In questo caso è necessario il consenso del “rielaboratore” dell’opera, ma è necessario che costui abbia ricevuto l’autorizzazione a rielaborare dal titolare dei diritti dell’opera originale che è titolare del diritto esclusivo di elaborare (art.18 comma II 633/41).

Il discorso è più semplice e chiaro per i testi delle canzoni, valendo quanto detto nel paragrafo precedente per le opere testuali in genere.

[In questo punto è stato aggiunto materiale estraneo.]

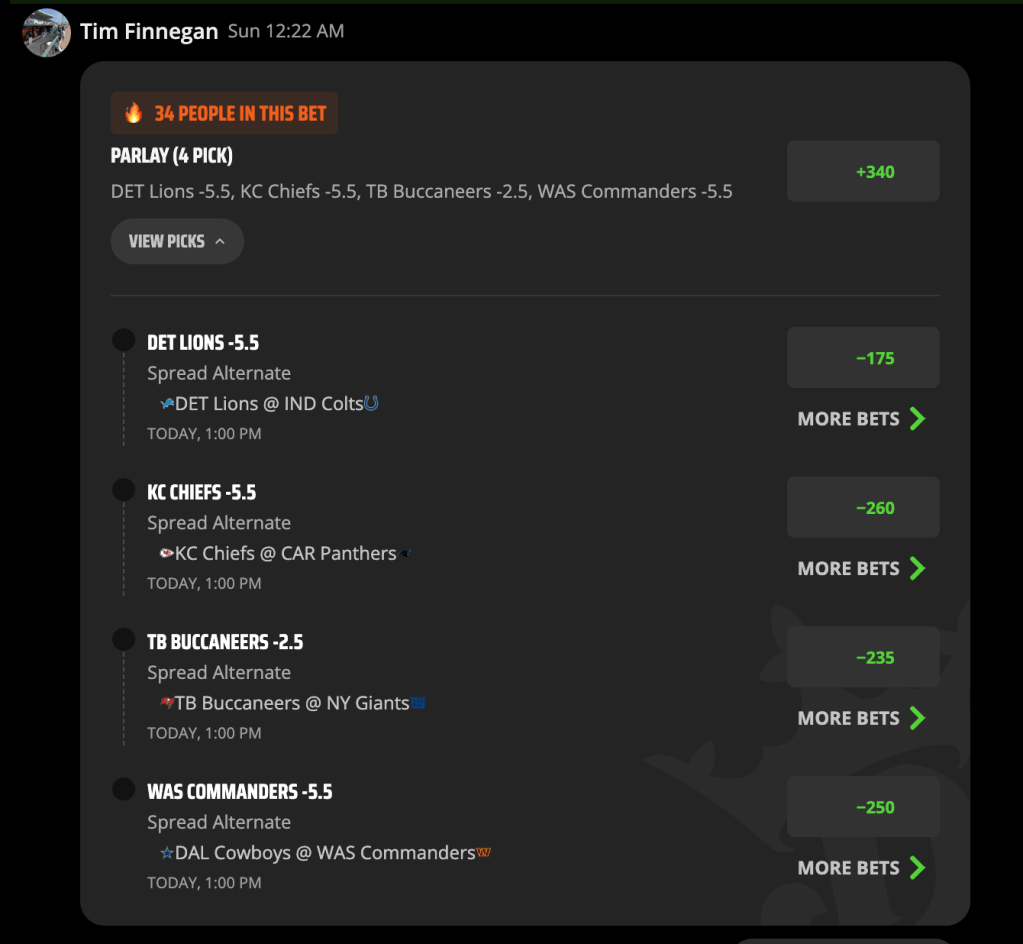The height and width of the screenshot is (944, 1023).
Task: Click the Tampa Bay Buccaneers flag logo
Action: (x=167, y=703)
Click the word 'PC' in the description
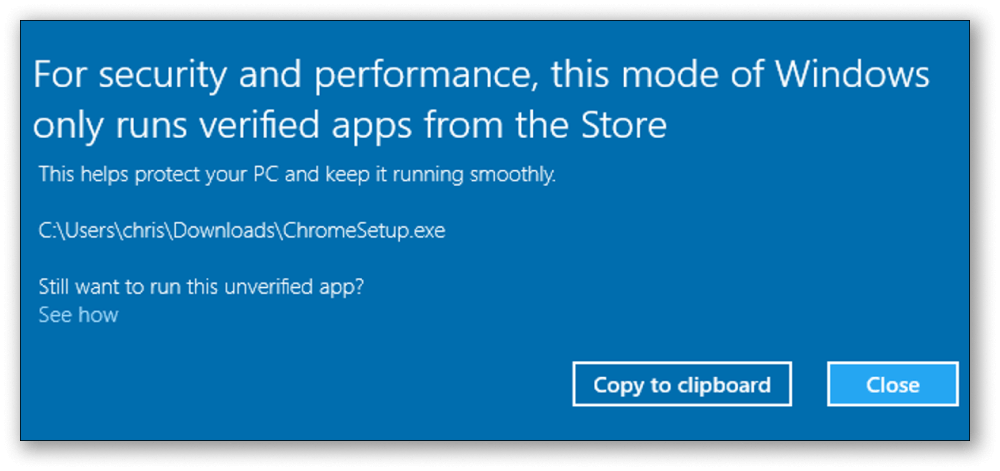 click(x=266, y=173)
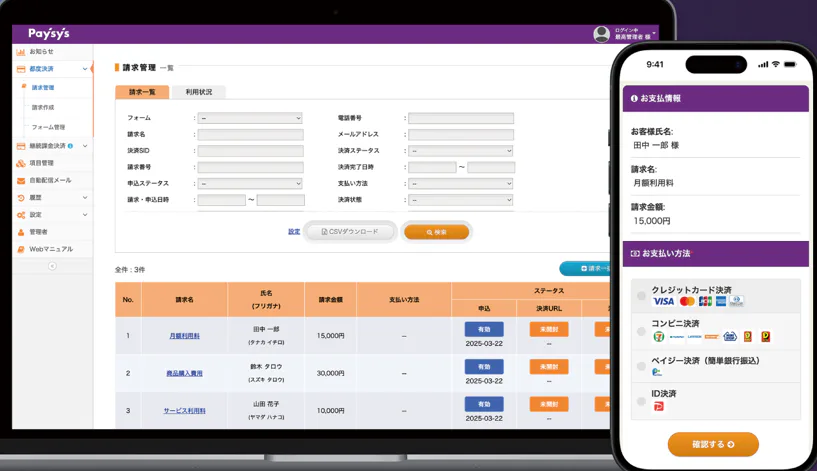
Task: Open the 月額利用料 link in table
Action: pos(184,336)
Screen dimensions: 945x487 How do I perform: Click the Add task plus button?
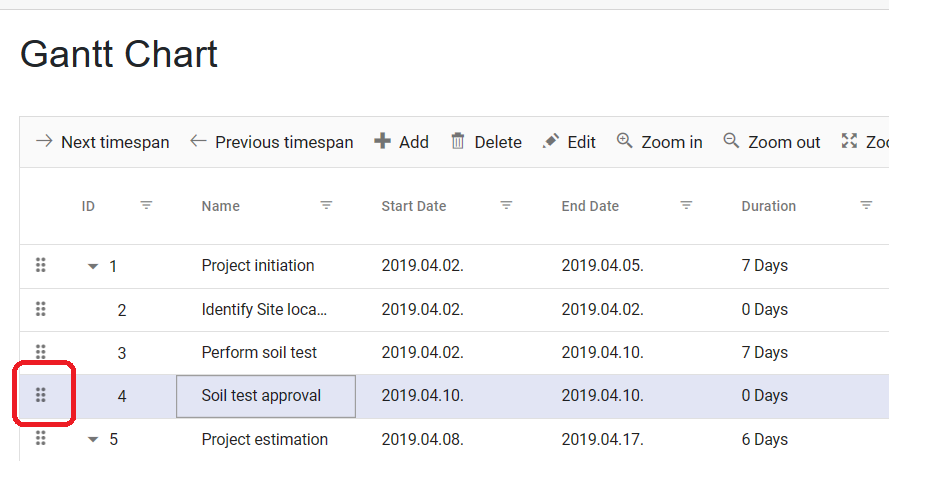(401, 142)
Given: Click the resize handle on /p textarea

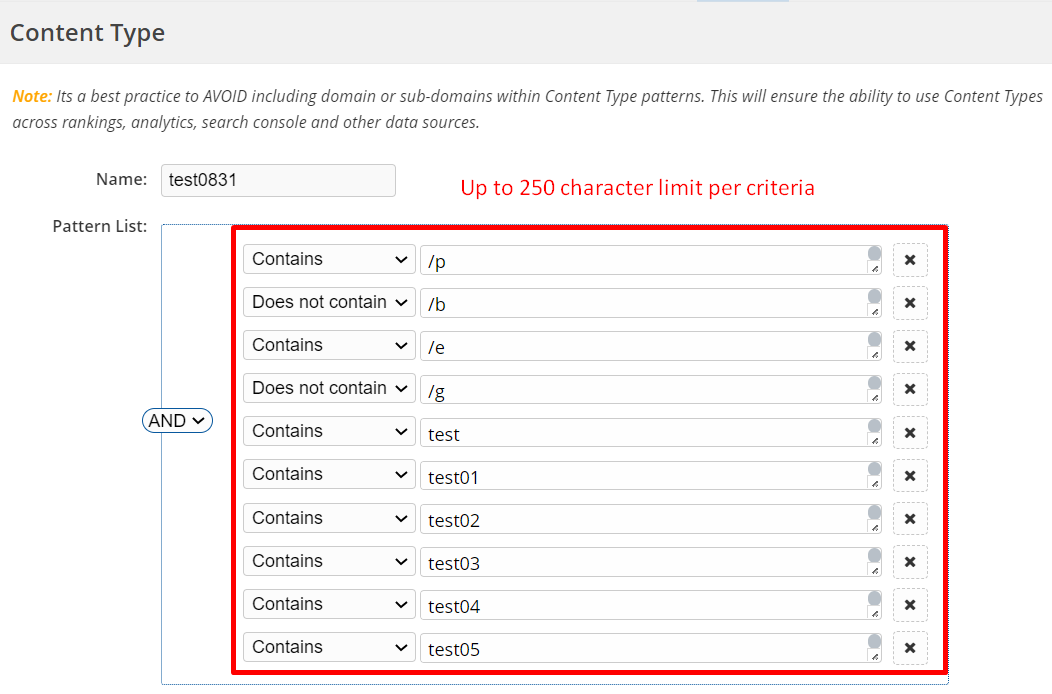Looking at the screenshot, I should pos(874,268).
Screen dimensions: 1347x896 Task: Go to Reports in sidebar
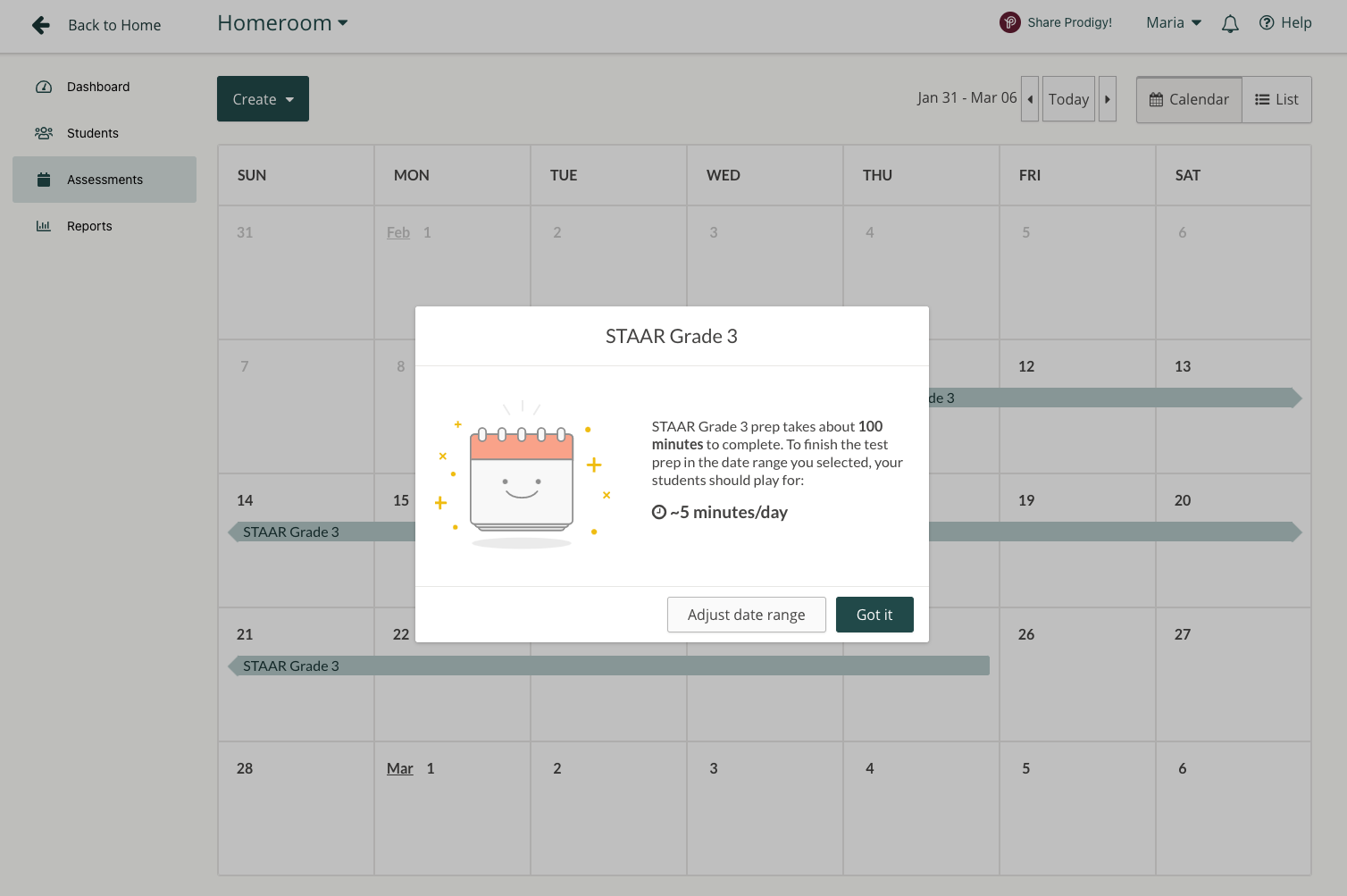(89, 226)
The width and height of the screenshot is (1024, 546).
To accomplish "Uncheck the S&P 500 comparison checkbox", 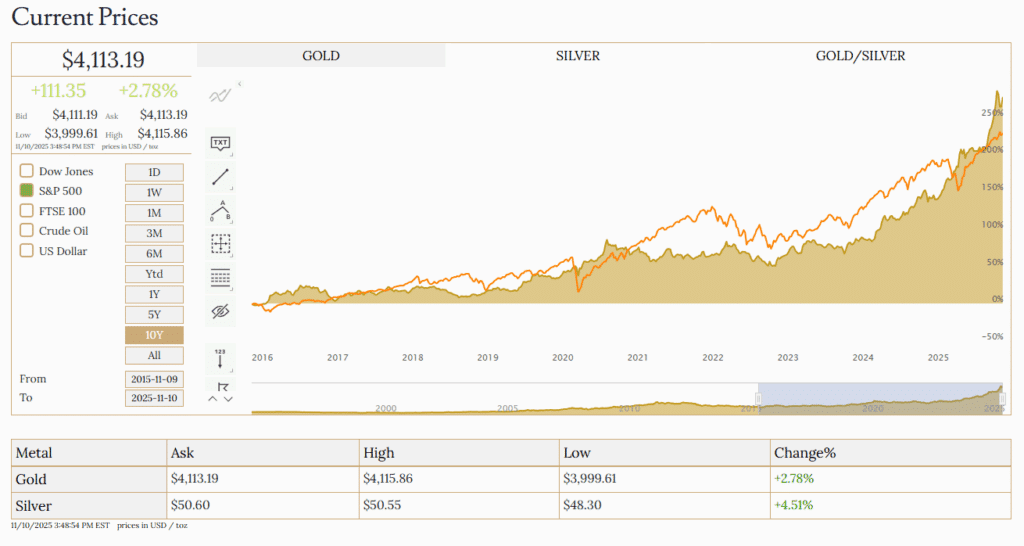I will tap(27, 190).
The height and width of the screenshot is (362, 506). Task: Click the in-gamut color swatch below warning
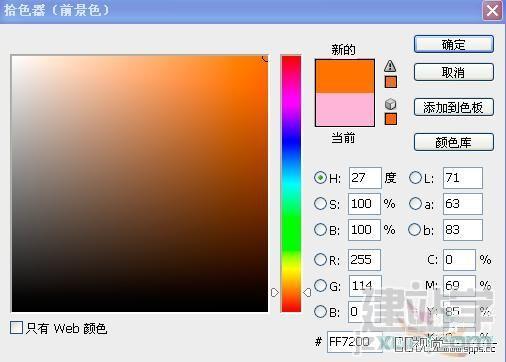[x=391, y=82]
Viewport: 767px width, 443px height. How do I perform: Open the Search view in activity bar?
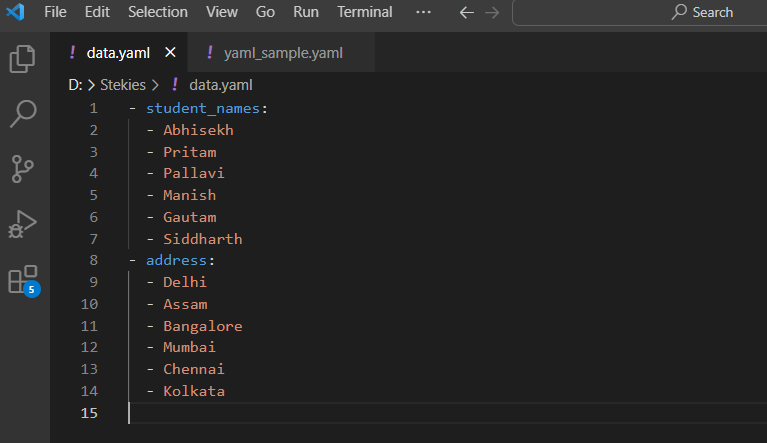click(x=23, y=114)
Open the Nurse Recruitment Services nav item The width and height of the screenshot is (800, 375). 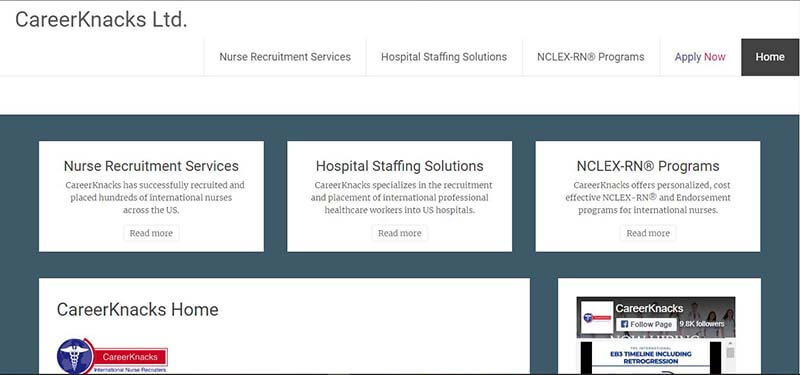[285, 57]
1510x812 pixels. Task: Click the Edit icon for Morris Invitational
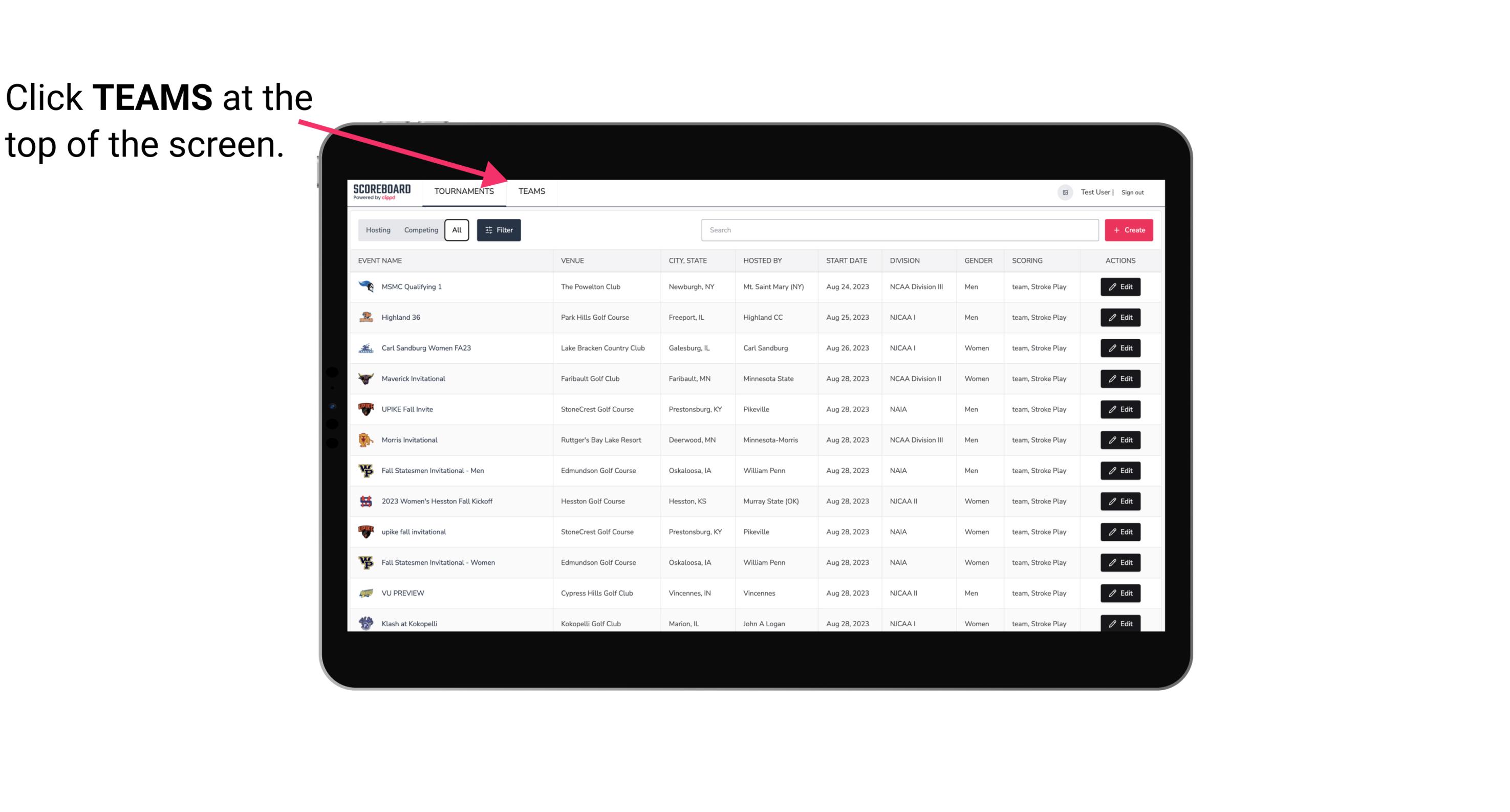(1121, 439)
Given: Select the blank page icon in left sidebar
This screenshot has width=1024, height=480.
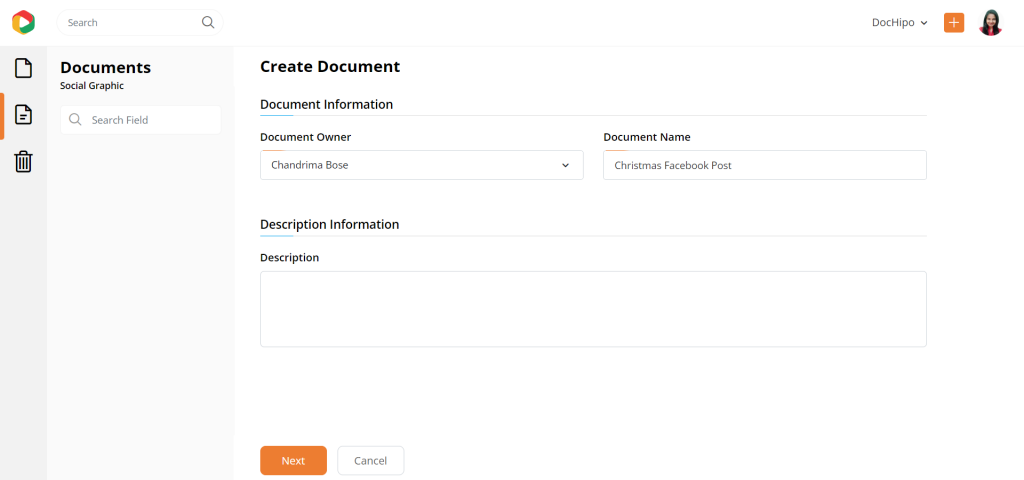Looking at the screenshot, I should [23, 68].
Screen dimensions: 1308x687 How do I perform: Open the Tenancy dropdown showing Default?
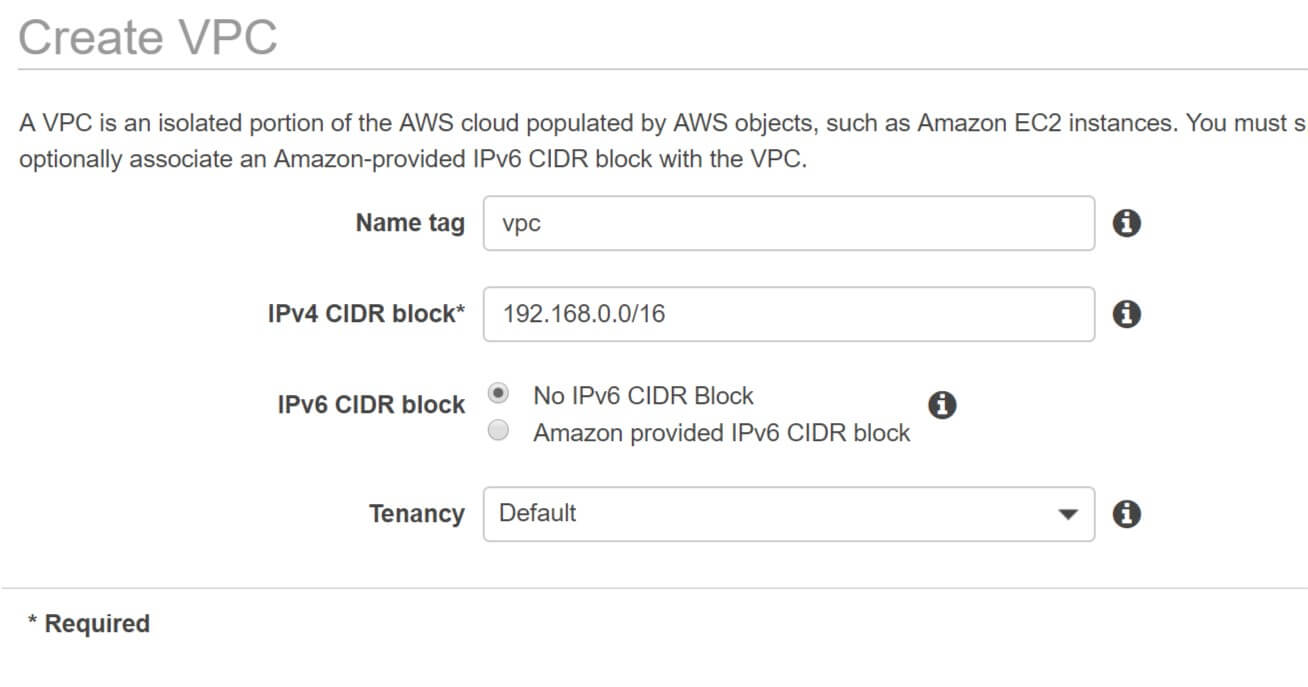tap(788, 514)
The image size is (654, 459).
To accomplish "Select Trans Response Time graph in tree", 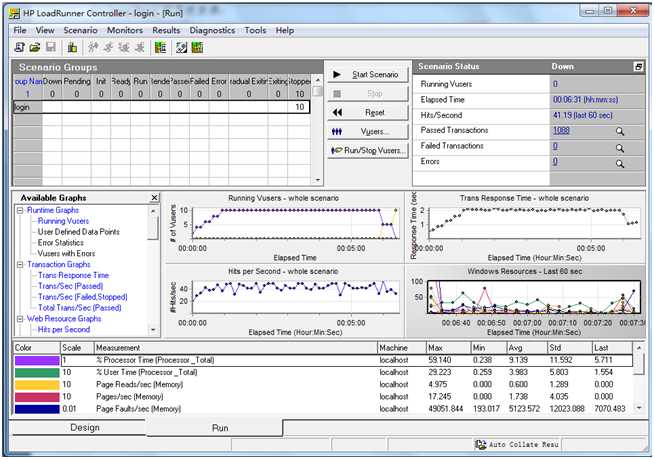I will [73, 275].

Essi non possono dunque essere riprodotti senza l’espressa autorizzazione del titolare dei diritti economici, fatte salve le eccezioni già viste di cui all’ art.70 comma I, l.633/41 e con le prescrizioni previste dal comma  III dello stesso articolo.

Analoga tutela infine si applica alle opere cinematografiche ed ai filmati.

Anche in quest’ambito, come per la musica in mp3, il fenomeno sta assumendo dimensioni inimmaginabili fino a poco tempo fa. I formati di compressione (come DIVX o MPEG) consentono di realizzare filmati, anche di lunga durata, con dimensioni molto ridotte e quindi facilmente distribuibili in rete. In questo caso ha contribuito molto anche l’avanzare delle nuove tecnologie di connessione, come l’ADSL e la fibra ottica, che, raggiungendo bande di connessione molto elevate, consentono di trasferire sul computer molti più dati in meno tempo, consentendo così un più rapido download dei filmati.

Tornando alla tutela del diritto d’autore, c’è da considerare che spesso le opere cinematografiche sono dette opere collettive e per tanto la loro tutela si estende sino al trascorrere del settantesimo anno dalla morte dell’ultimo dei coautori (art.32 l.633/41).